Oly menerangkan, penafsiran konstitusi dibutuhkan untuk menjawab berbagai persoalan sesuai perkembangan zaman, karena konstitusi tidak sepenuhnya bisa menjawab bermacam persoalan yang terjadi di masyarakat. Oleh sebab itu, Hakim MK dalam memeriksa perkara pengujian Undang-Undang terhadap Undang-Undang Dasar 1945 diperbolehkan melakukan penafsiran konstitusi.
“Tidak ada dalam satu aturan di Undang-Undang Kekuasaan Kehakiman maupun Undang-Undang Dasar 1945 yang mewajibkan hakim untuk menggunakan metode penafsiran tertentu. Masing-masing Hakim MK diberikan kebebasan menggunakan metode interpretasi konstitusi untuk membentuk putusan yang komprehensif,” urai Oly.
Selain itu, Oly juga menjelaskan sejarah terbentuknya MKRI bermula dari amendemen UUD 1945 yang dilakukan empat tahap. Amendemen UUD 1945 membawa perubahan besar bagi lembaga-lembaga negara di Indonesia. MPR tidak lagi sebagai lembaga tertinggi negara, namun kedudukannya setara dengan lembaga-lembaga negara lainnya seperti dengan MK, MA, DPR, Presiden dan lainnya.
Selanjutnya, dibentuklah MKRI pada 13 Agustus 2003, seiring terbentuknya UU No. 24/2003 tentang Mahkamah Konstitusi. Pasal 24C ayat (1) dan ayat (2) UUD 1945 disebutkan kewenangan MK yaitu menguji undang-undang terhadap Undang-Undang Dasar. Tujuan dilakukan uji undang-undang adalah untuk melindungi hak warga negara dari undang-undang yang dirugikan. Sejauh mana undang-undang bertentangan atau tidak dengan konstitusi.
Berikutnya, Oly menjelaskan kewenangan lainnya MK yaitu memutus sengketa kewenangan lembaga negara, memutus sengketa pemilihan umum, dan memutus pembubaran partai politik.
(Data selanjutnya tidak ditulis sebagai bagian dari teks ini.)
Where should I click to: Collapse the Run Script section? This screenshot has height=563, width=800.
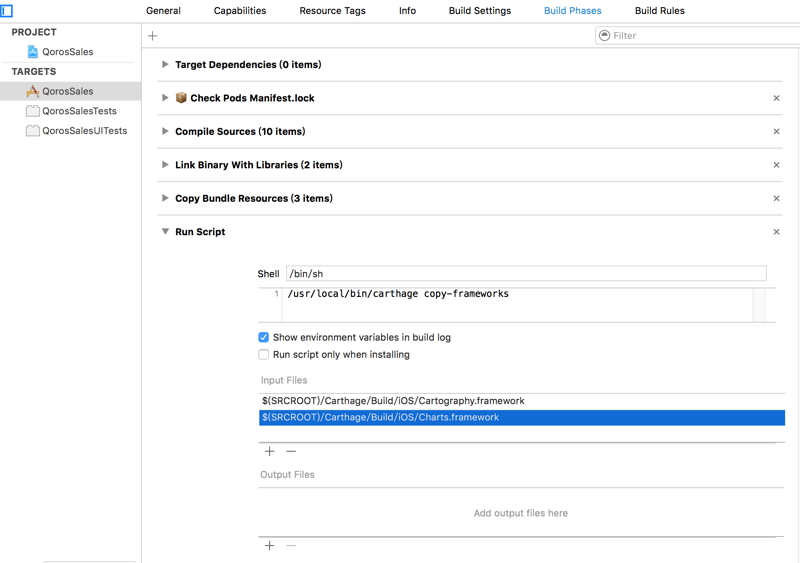coord(165,232)
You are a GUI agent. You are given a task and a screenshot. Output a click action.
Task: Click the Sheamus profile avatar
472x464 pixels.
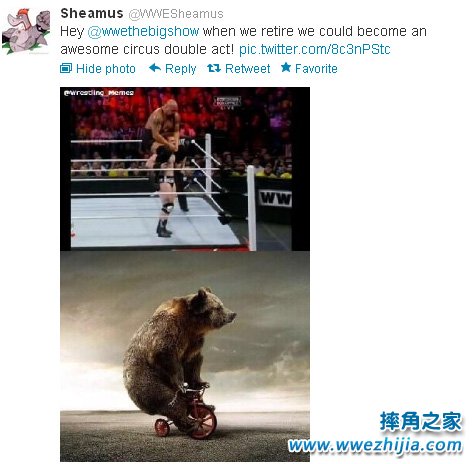click(x=26, y=31)
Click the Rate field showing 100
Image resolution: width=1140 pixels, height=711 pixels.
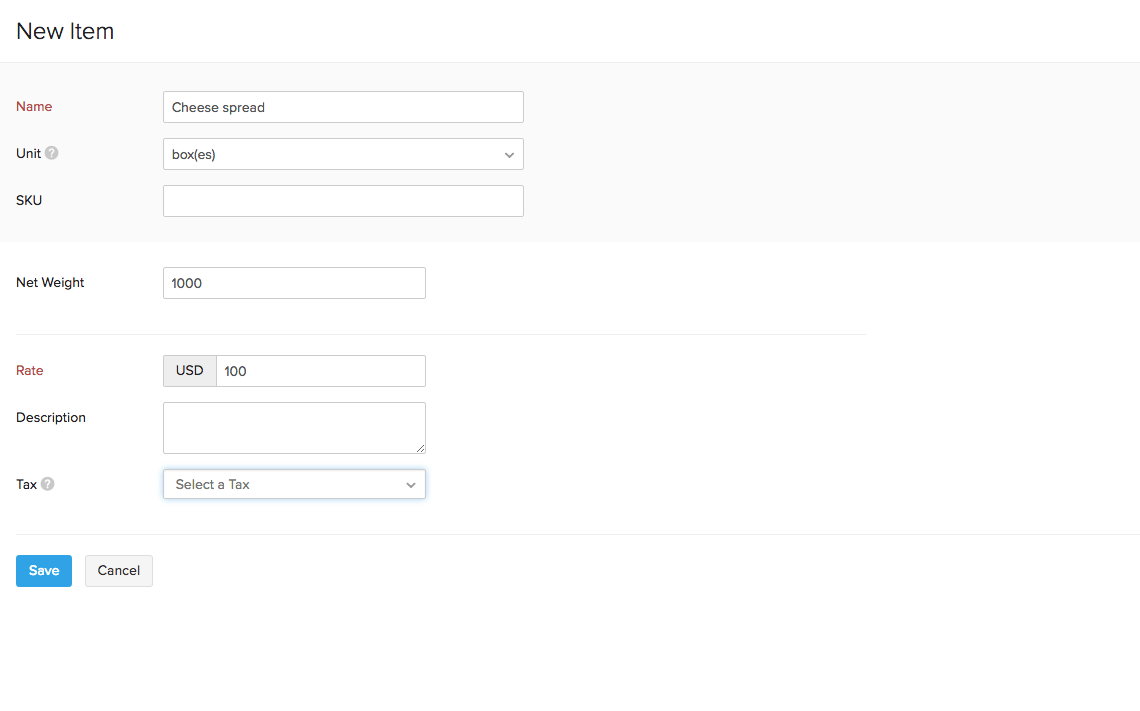pyautogui.click(x=320, y=371)
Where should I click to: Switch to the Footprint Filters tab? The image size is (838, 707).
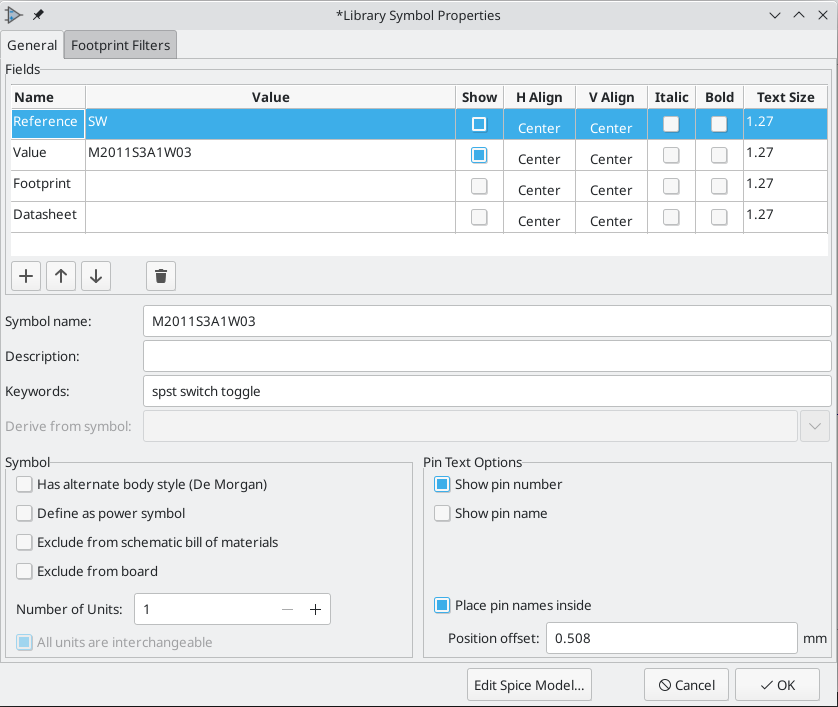121,45
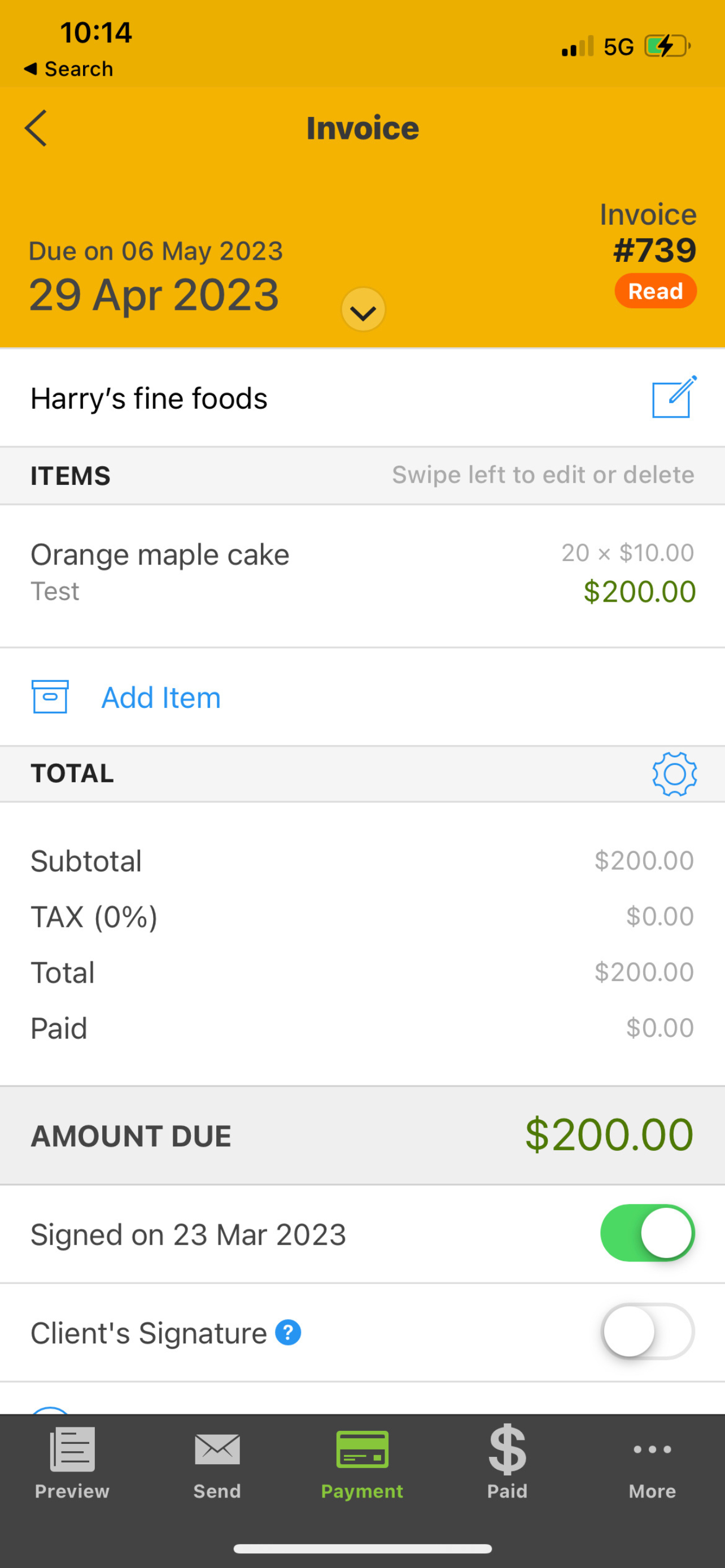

Sedangkan kewajiban MK adalah memutus pendapat DPR apabila Presiden dan atau Wakil Presiden diduga melakukan pelanggaran hukum.
“MK mengadili Presiden dan atau Wakil Presiden dalam rangka adanya dugaan Presiden dan atau Wakil Presiden melanggar prinsip negara hukum atau yang disebutkan dalam Undang-Undang Dasar. Namun ini harus ada pendapat DPR mengenai dugaan Presiden dan atau Wakil Presiden melanggar prinsip negara hukum,” tutupnya.